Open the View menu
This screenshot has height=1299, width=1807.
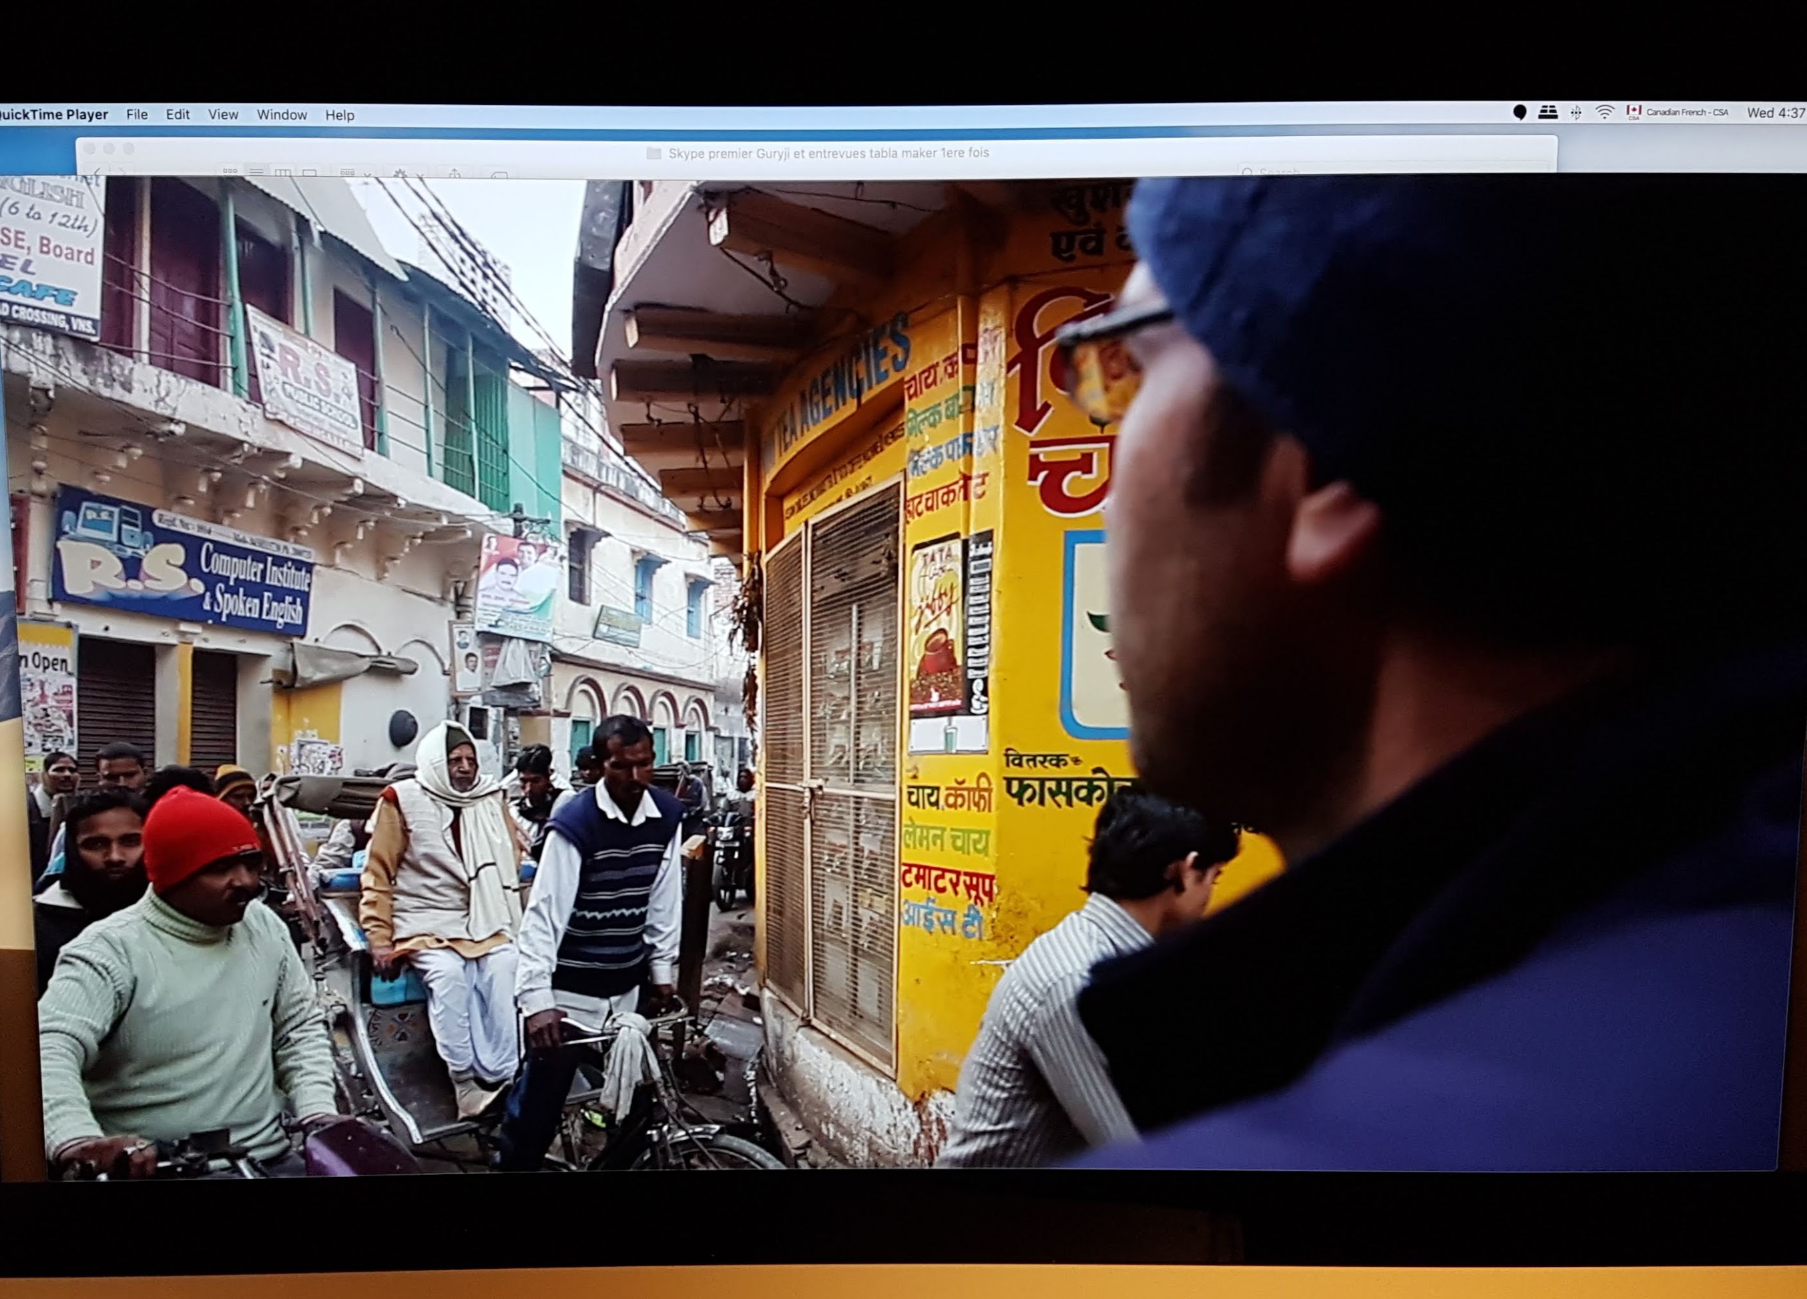point(223,115)
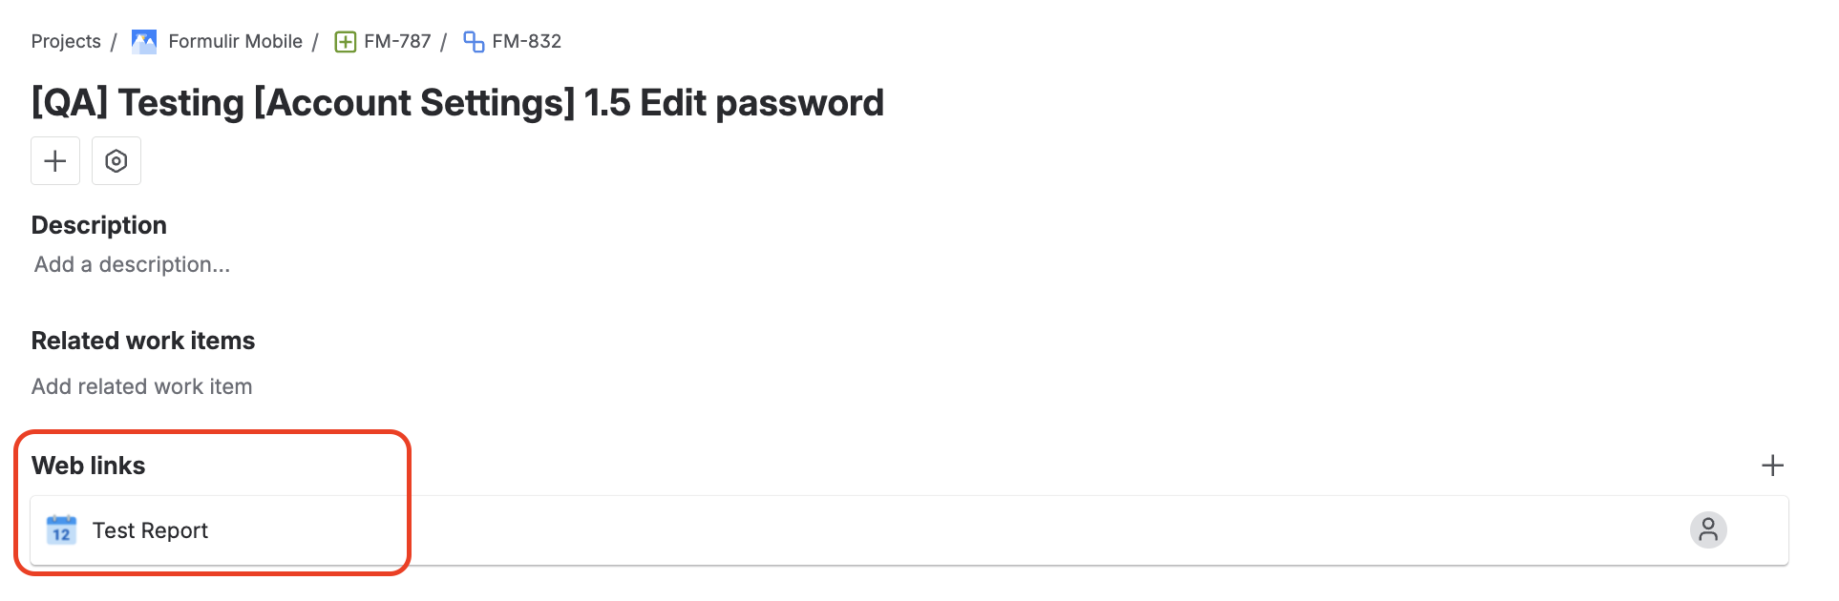Click the blue FM-832 subtask icon
This screenshot has height=601, width=1839.
(x=474, y=42)
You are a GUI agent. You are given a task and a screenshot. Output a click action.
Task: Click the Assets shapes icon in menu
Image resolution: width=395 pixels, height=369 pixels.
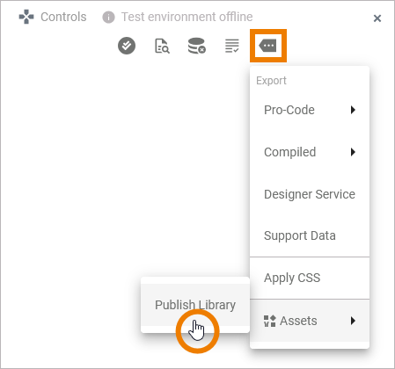coord(270,321)
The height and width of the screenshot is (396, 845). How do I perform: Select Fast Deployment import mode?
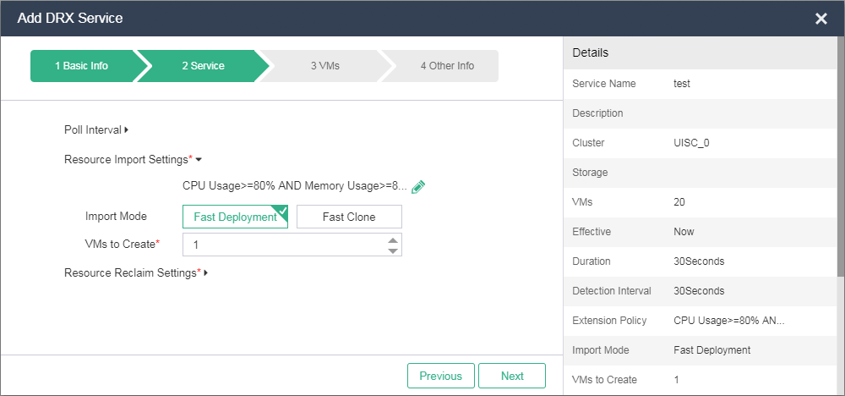click(235, 217)
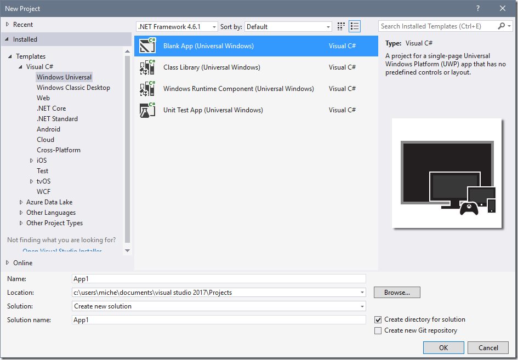Click the Browse... button

coord(397,293)
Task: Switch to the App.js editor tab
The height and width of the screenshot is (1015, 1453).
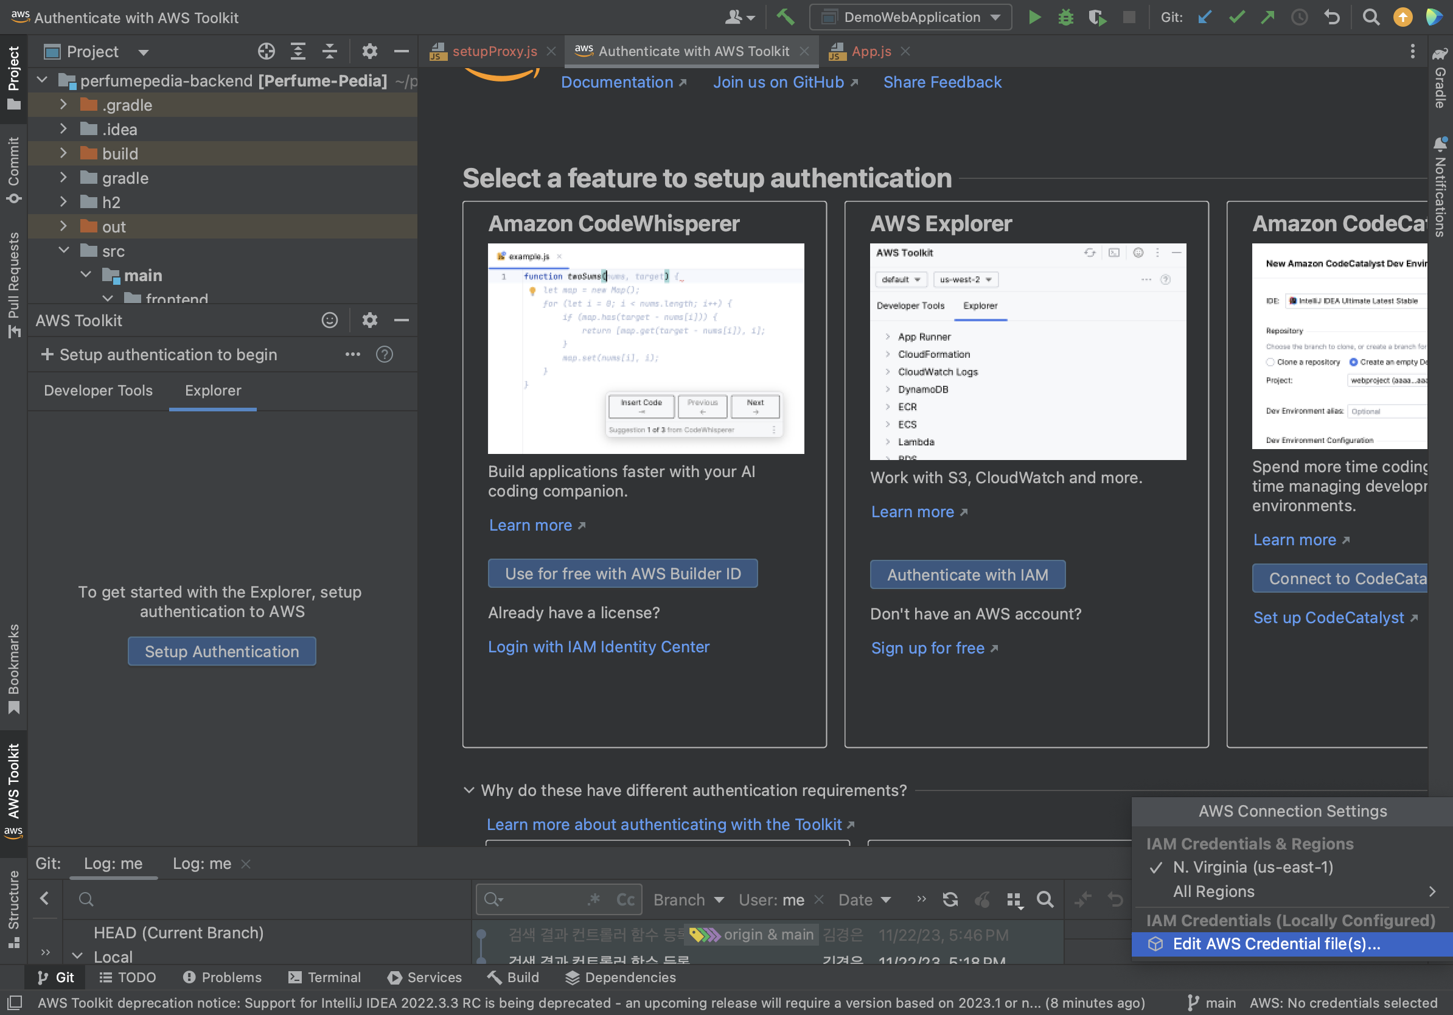Action: (x=871, y=51)
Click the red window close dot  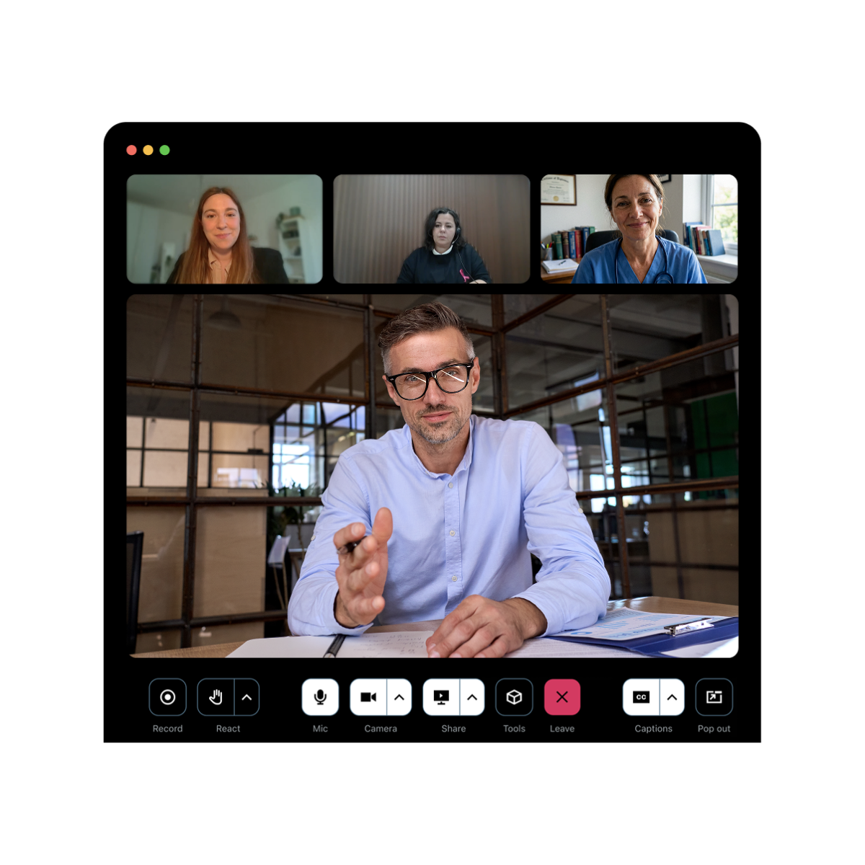[131, 150]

(SET TASK):
Which lines of the records contain the string "menu", matching case? Show each of those lines in full.

(TASK RESPONSE):
Open the View menu
Task: Click the Assets shapes icon in menu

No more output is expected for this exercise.